Музыкальный вечер проходил по привычному уже сценарию. В первом акте самодеятельного концерта дворовые девки жалобно пели под пастушеский рожок заунывные песни про несчастную любовь и тяжелую бабью долю. Затем два молодых холопа исполнили веселые частушки с намеками на различные непотребства, а во втором акте наступил черед гусляра, который снова заблеял про князя Ингваря. На этот раз я не стал сдерживать праведный гнев и попросил барда не терзать людям слух и заткнуться.
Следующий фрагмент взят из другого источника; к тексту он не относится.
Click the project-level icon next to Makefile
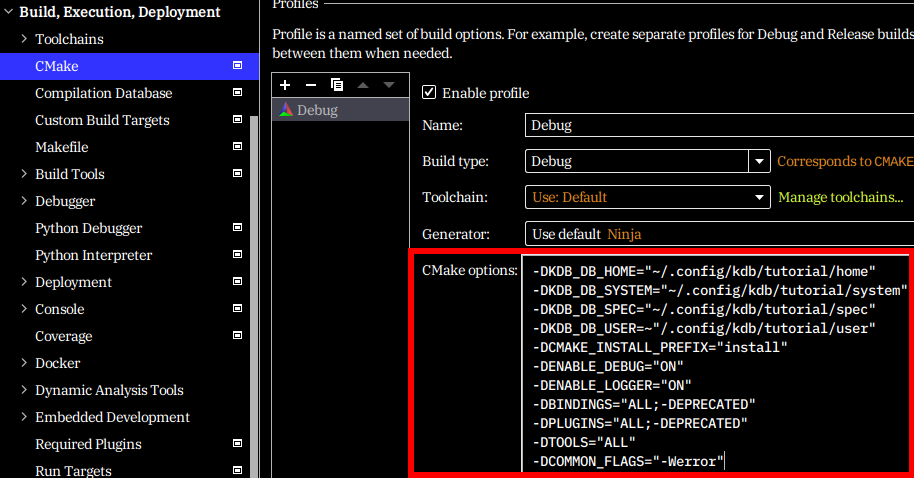Viewport: 914px width, 478px height. tap(237, 147)
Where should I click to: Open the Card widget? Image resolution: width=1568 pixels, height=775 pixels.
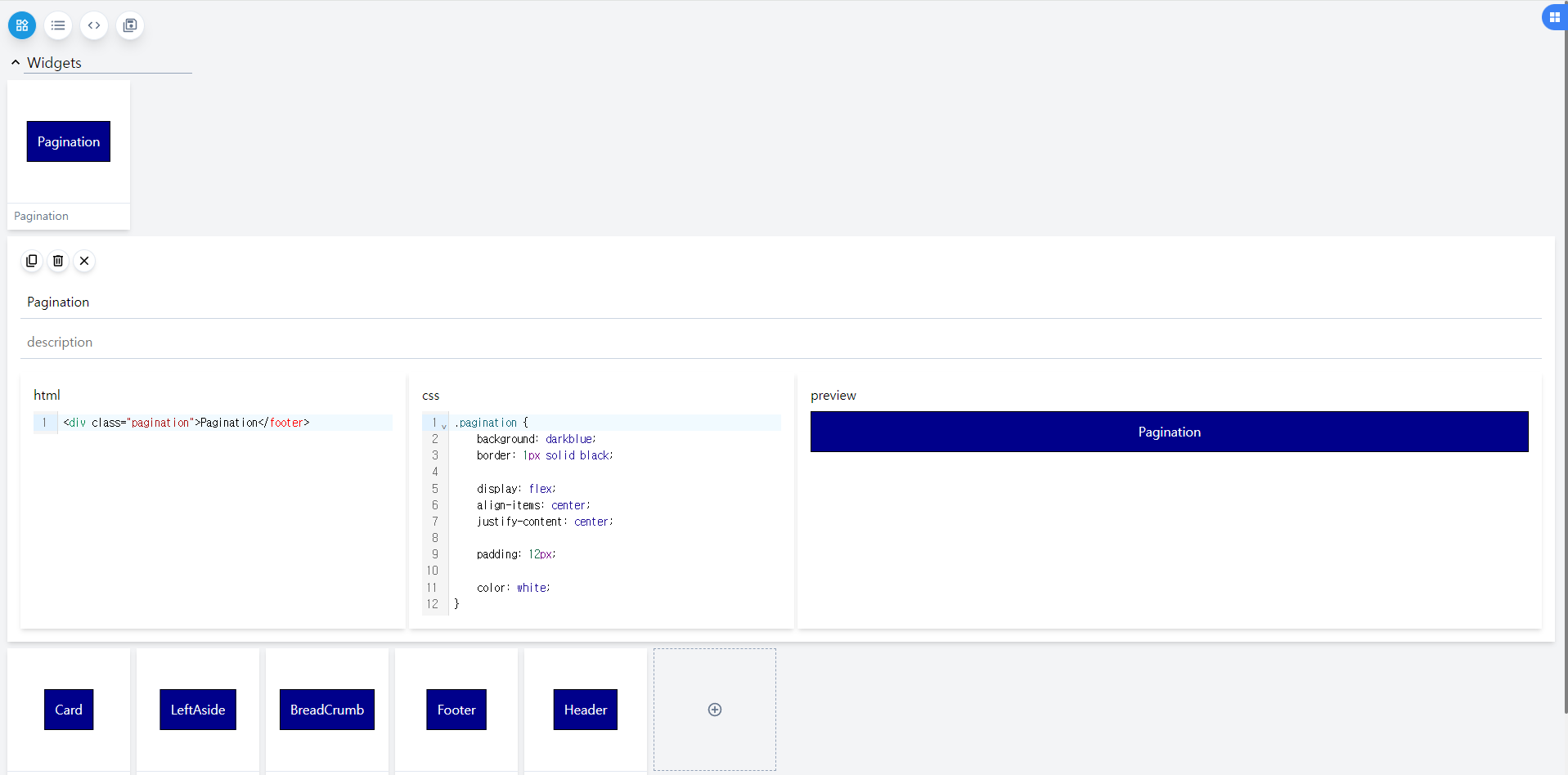(x=69, y=710)
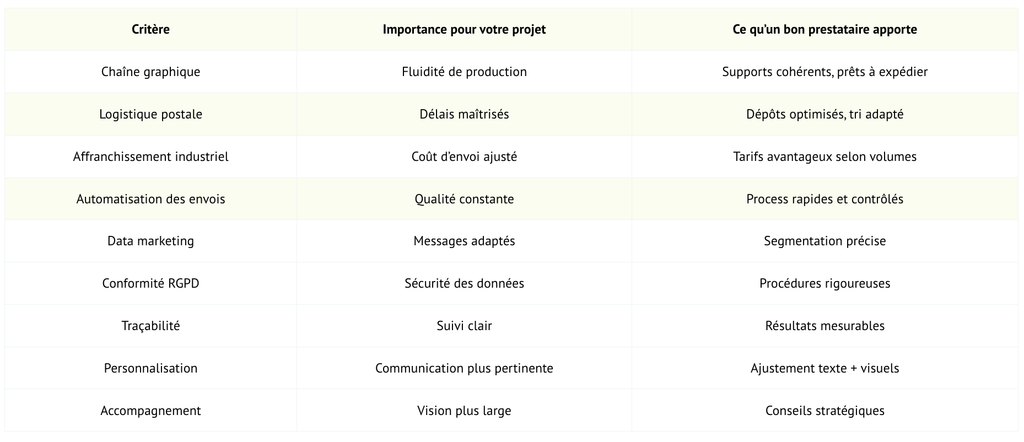
Task: Select the Accompagnement cell
Action: click(150, 411)
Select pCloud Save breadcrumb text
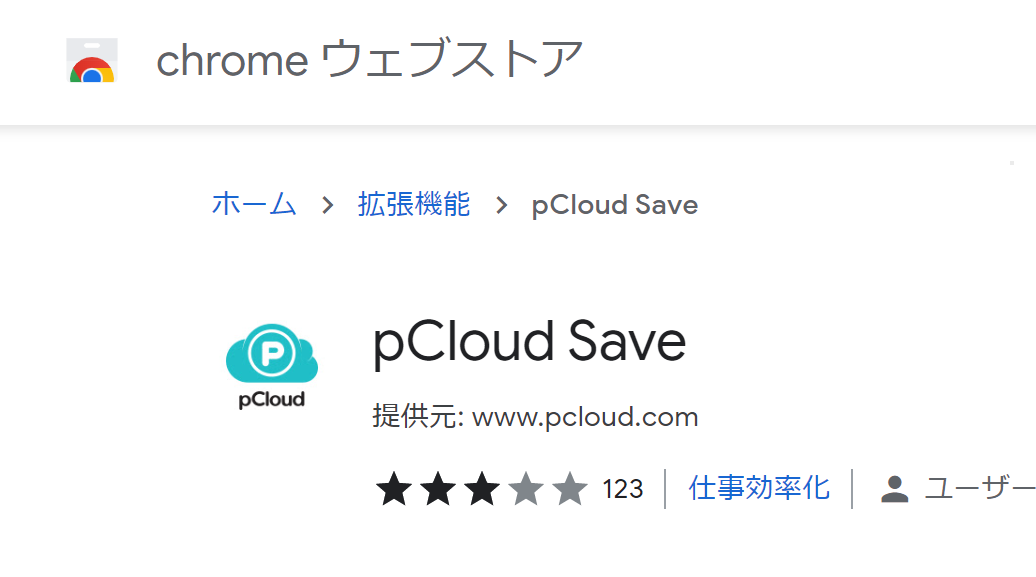This screenshot has height=577, width=1036. pyautogui.click(x=614, y=205)
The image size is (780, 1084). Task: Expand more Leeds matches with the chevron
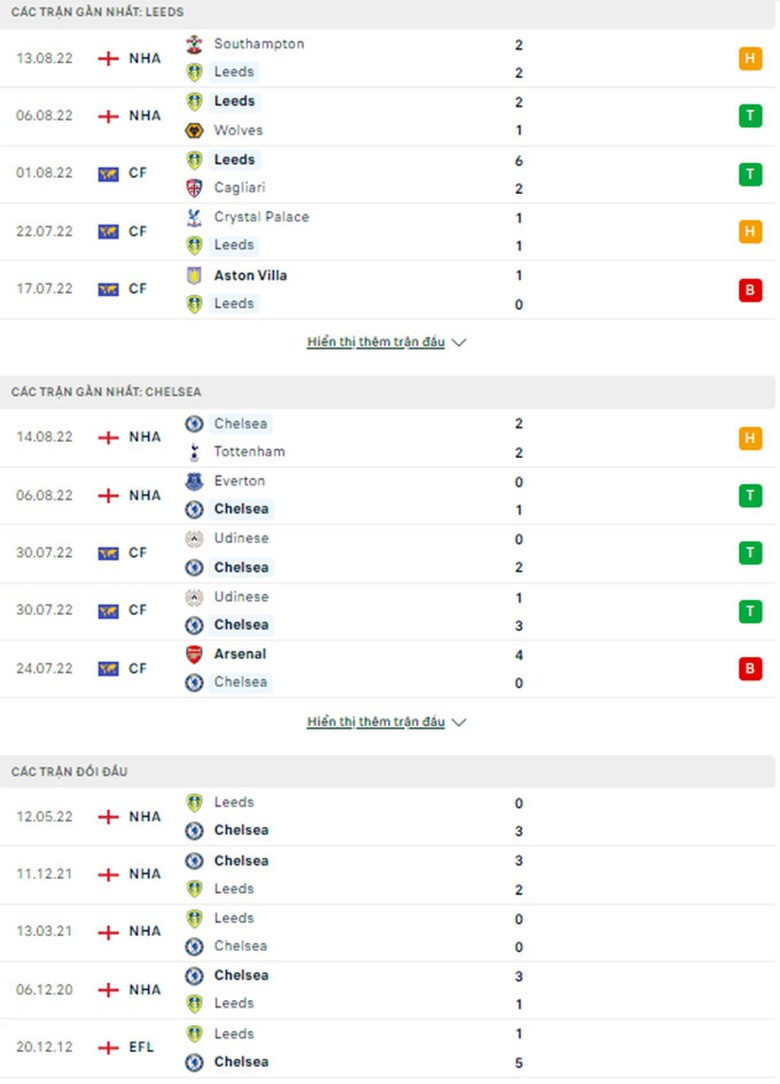[x=459, y=342]
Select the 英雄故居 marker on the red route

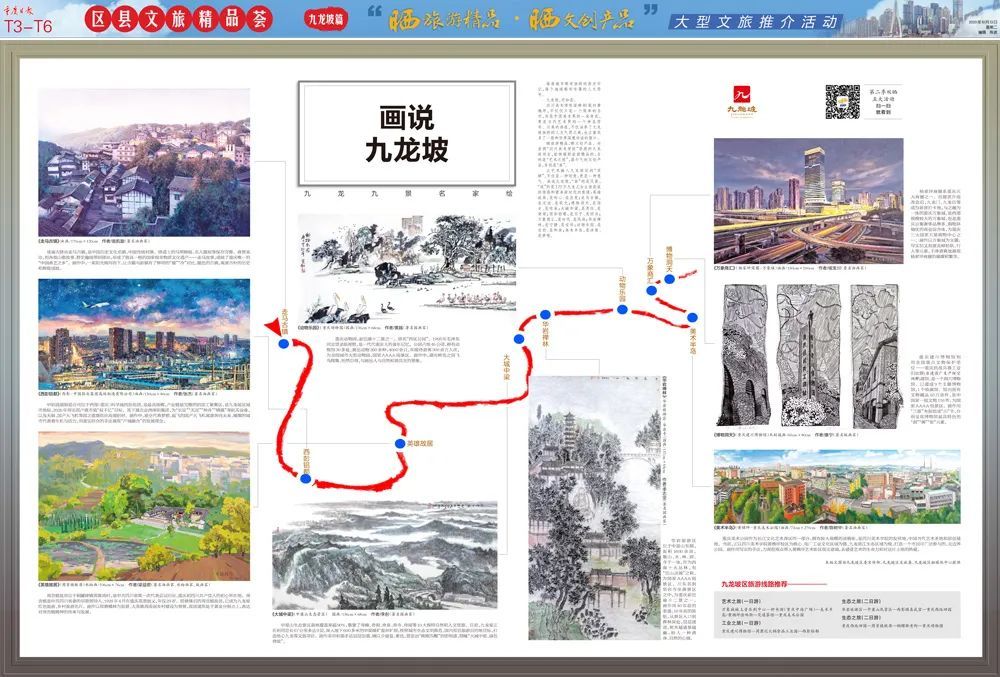(x=399, y=442)
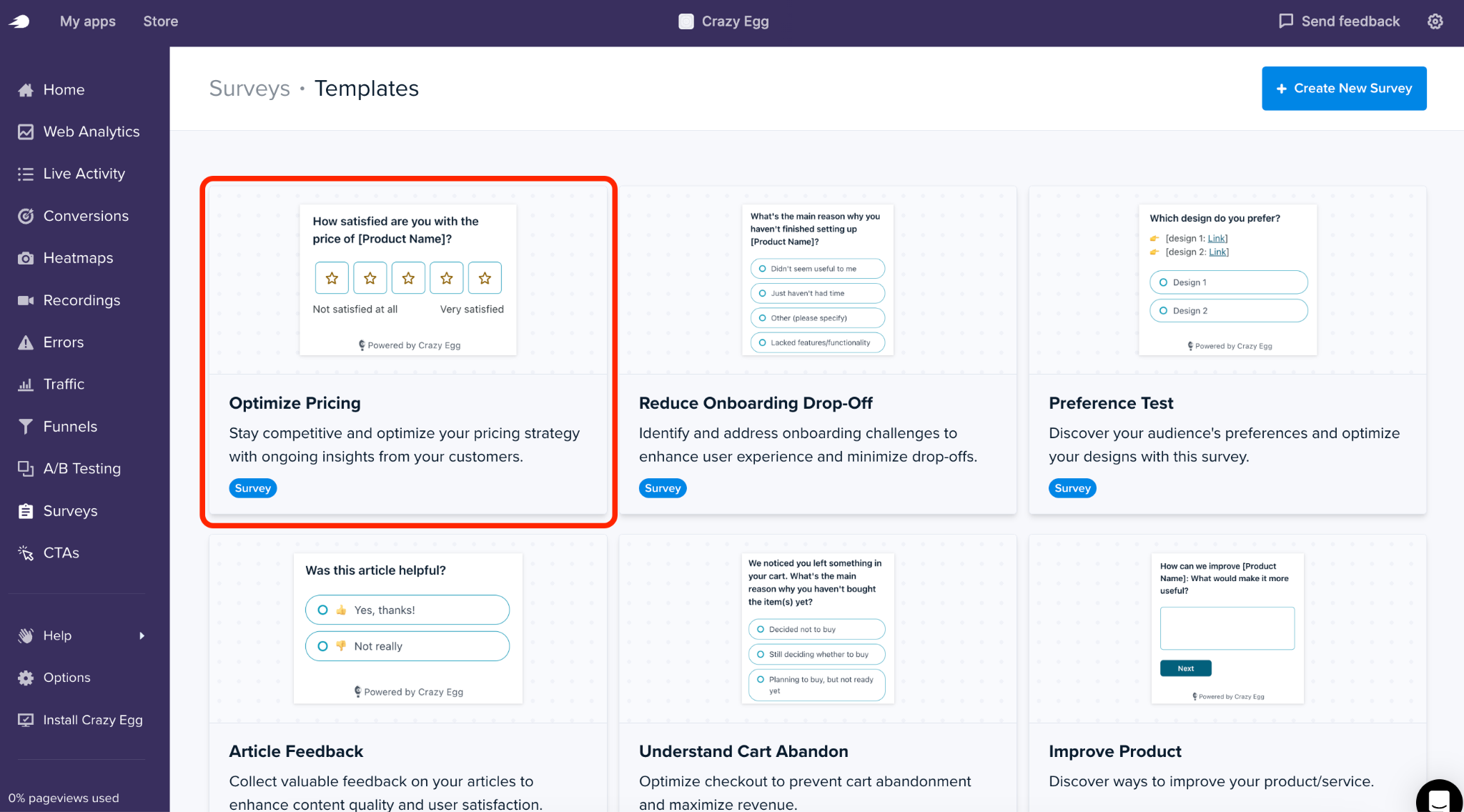Click the A/B Testing icon in sidebar
Viewport: 1464px width, 812px height.
pos(26,469)
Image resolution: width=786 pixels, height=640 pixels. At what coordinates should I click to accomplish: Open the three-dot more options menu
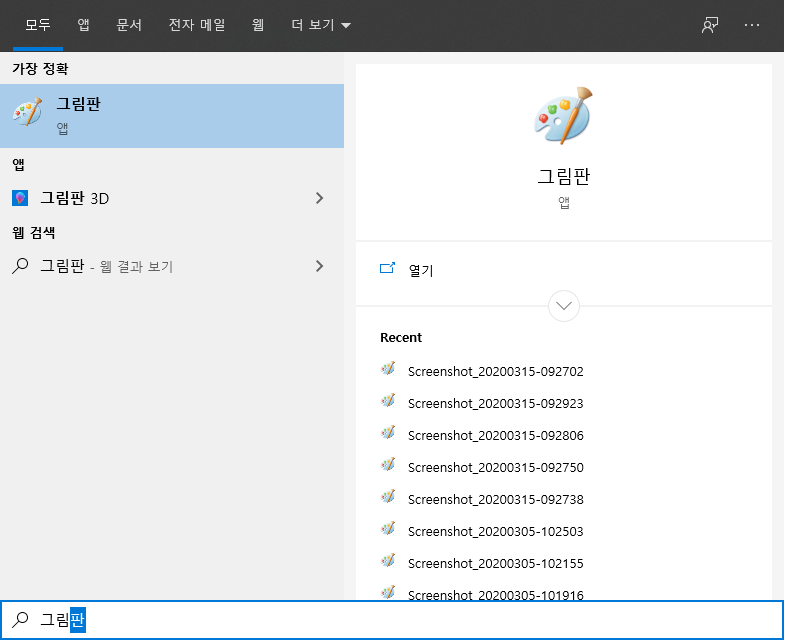(753, 25)
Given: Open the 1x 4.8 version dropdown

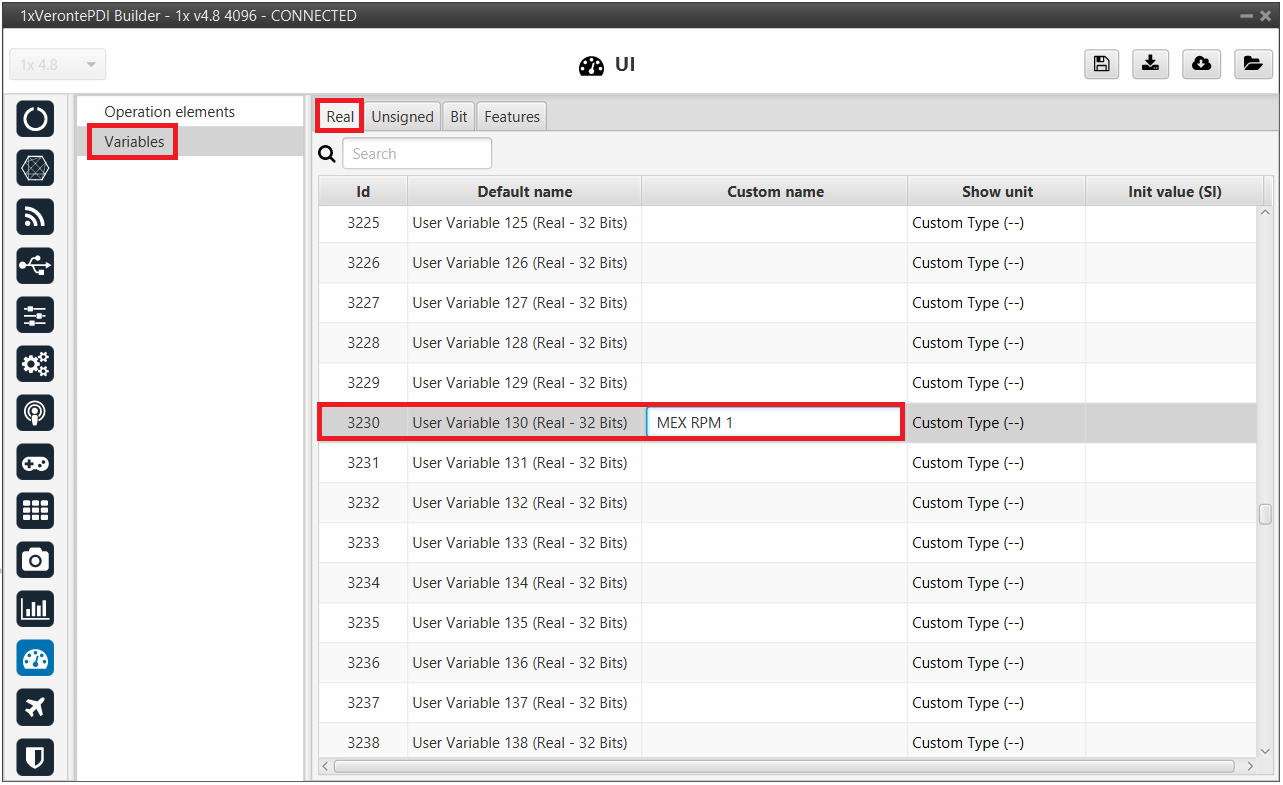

Гусляр считался в Верее местным Филиппом Киркоровым и страшно возмутился, услышав критику в свой адрес. Тонкая душа поэта не вынесла надругательства грубого мужлана и певец, закатив форменную истерику, направился к выходу из горницы. Поклонницы доморощенного таланта бросились за ним следом, умоляя вернуться, но гусляр возмущенно заявил:

– Пусть вам воевода поет! Он говорят горазд кулаками махать, а теперь пусть споет и спляшет!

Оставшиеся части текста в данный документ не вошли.